И я закрыла его рот ладошкой, а второй схватила за рвущуюся мне навстречу плоть.
Ну вот. Все, как я и сказала. Горячий. Пульсирующий. Желающий того же, что и я.
— Бля, ты мокрая насквозь. Я же тебя реально трахну прямо здесь, — прорычал он прямо в губы, судорожно спуская тем временем мои трусики.
— Ой, товарищ лейтенант, похоже, вы только обещаете и обещаете… — Я переступила ногами и стряхнула куда-то в траву трусишки. Пока-пока, сегодня вы мне не понадобитесь, мои хорошие. Впрочем, как и в следующие несколько дней.
Марк, будто рассердившись, прикусил обнаженный сосок, и я вскинулась от прострелившей меня легкой боли, мгновенно сменившейся блаженством. Да. Вот так. И пососать. М-м-м, как сладко.
— Так хочешь?
— Да-а-а, — простонала я, даже не пытаясь сделать это потише.
— А вот так? — И он резко развернул меня к себе спиной, одновременно подтолкнув к стволу огромной пальмы.
Я схватилась за гладкую кору слабеющими руками и расставила пошире ноги, выгибаясь в пояснице. Да. И вот так хочу тоже. И, эй, не надо тут осуждать меня за внезапную развязность, граничащую с полным бесстыдством. Сперва попробуйте сами!
Буквально через несколько секунд я сполна получила и жара, и скольжения, и этих возбуждающих грязных хлюпающих звуков, что только усиливают жажду слушать их еще и еще. Мужская рубаха давно уже валялась под нашими ногами, совершенно не бережно вминаемая в ухоженную траву газона. Шершавые ладони мяли и терзали соскучившиеся по ним груди, спину царапала щетина и прикусывали зубы мужчины, что, казалось, превратился в хищника, терзающего свежепойманную добычу — так он рычал, урчал и хрипел сзади.
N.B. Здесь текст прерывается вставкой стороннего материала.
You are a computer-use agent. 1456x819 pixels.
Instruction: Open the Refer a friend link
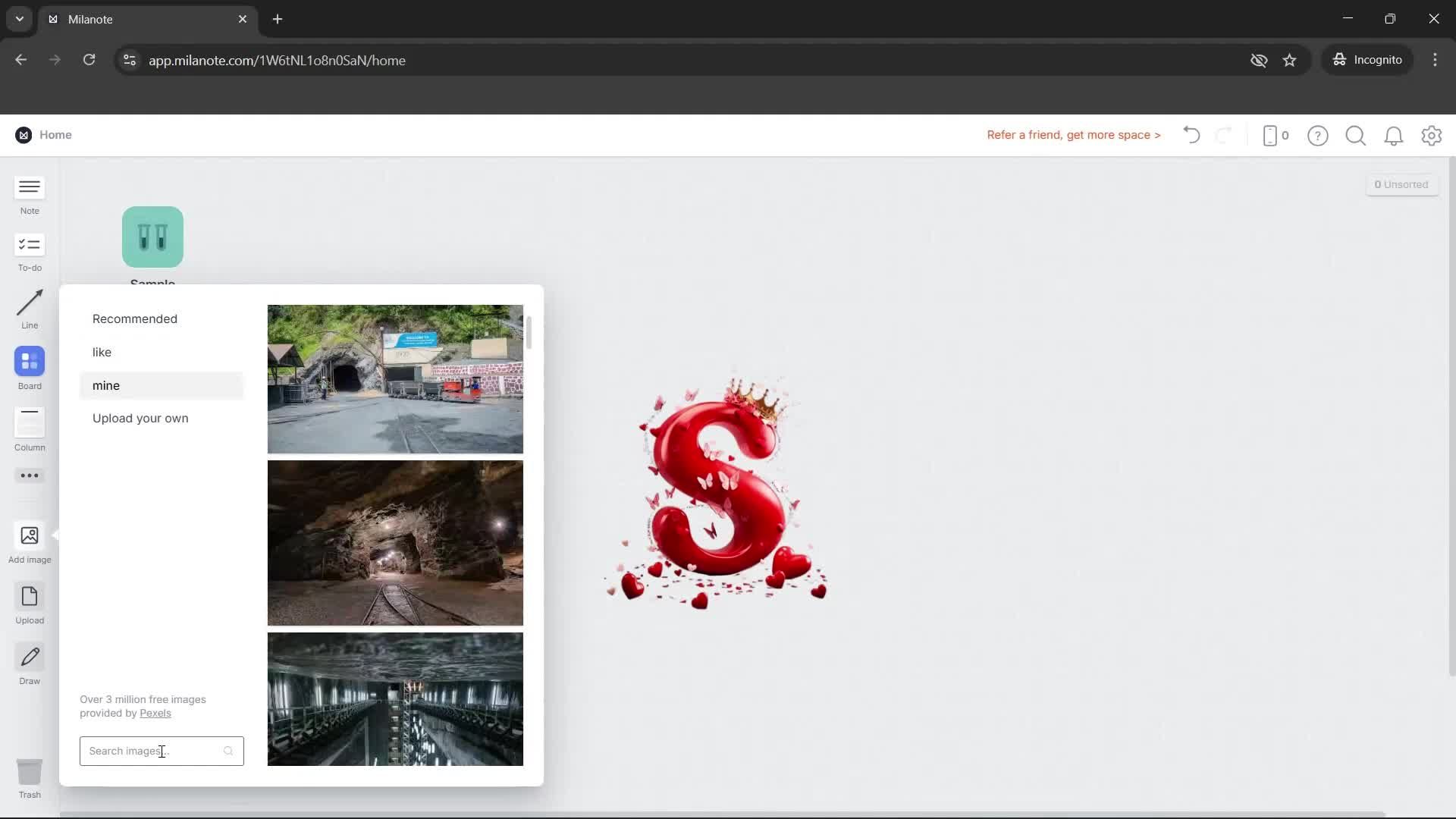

А его восхитительный член толкался, долбился, таранил, врезался в меня, все усиливая огненный шар, медленно зреющий где-то внутри. То самое, полюбившееся мне за последнюю неделю маленькое солнышко, что умудрялся зажечь каждый раз этот прожигатель собственной жизни, этот избалованный плейбой и уставший от вседозволенности золотой мальчик Марк Зарицкий.